- **Problem to work on**:
Reproduce exactly the line that includes "The image size is (706, 1568)." and all lines after it, ending with the last line of the data.

[Saved entries]
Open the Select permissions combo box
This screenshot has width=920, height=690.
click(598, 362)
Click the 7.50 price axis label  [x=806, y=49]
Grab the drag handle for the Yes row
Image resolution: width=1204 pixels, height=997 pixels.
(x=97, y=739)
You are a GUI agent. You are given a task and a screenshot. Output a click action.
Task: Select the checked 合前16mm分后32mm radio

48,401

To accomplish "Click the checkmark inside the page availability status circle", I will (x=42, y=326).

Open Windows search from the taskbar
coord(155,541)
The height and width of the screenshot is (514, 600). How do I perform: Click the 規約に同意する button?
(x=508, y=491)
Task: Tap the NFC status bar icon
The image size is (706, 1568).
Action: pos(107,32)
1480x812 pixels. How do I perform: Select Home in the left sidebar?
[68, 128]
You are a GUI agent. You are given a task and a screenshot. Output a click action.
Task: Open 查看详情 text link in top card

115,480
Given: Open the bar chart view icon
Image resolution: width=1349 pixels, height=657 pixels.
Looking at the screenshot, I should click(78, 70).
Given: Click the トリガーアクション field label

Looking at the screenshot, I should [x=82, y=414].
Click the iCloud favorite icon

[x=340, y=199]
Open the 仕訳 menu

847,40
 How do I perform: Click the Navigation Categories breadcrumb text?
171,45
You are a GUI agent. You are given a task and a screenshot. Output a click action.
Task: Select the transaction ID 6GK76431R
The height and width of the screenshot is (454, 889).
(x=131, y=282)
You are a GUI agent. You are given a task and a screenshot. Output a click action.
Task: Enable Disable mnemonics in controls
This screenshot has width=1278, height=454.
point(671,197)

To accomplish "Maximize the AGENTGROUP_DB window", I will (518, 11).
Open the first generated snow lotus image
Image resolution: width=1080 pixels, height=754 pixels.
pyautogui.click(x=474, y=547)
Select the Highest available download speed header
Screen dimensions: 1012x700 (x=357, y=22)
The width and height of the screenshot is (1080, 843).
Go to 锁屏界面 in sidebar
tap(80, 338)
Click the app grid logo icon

- **Result below**:
The image size is (706, 1568).
Action: pos(107,32)
1480x812 pixels. How do I perform: Select Home in the left sidebar?
[68, 128]
You are a GUI agent. You are given a task and a screenshot. Output a click action.
Task: Open 查看详情 text link in top card

115,480
Given: Open the bar chart view icon
Image resolution: width=1349 pixels, height=657 pixels.
Looking at the screenshot, I should click(78, 70).
Given: Click the トリガーアクション field label

Looking at the screenshot, I should [x=82, y=414].
Click the iCloud favorite icon

[x=340, y=199]
Open the 仕訳 menu

847,40
 How do I perform: Click the Navigation Categories breadcrumb text?
171,45
You are a GUI agent. You are given a task and a screenshot. Output a click action.
Task: Select the transaction ID 6GK76431R
The height and width of the screenshot is (454, 889).
(x=131, y=282)
You are a GUI agent. You are given a task and a screenshot. Output a click action.
Task: Enable Disable mnemonics in controls
This screenshot has width=1278, height=454.
point(671,197)

To accomplish "Maximize the AGENTGROUP_DB window", I will (518, 11).
Open the first generated snow lotus image
Image resolution: width=1080 pixels, height=754 pixels.
pyautogui.click(x=474, y=547)
Select the Highest available download speed header
Screen dimensions: 1012x700 (x=357, y=22)
The width and height of the screenshot is (1080, 843).
Go to 锁屏界面 in sidebar
tap(80, 338)
Click the app grid logo icon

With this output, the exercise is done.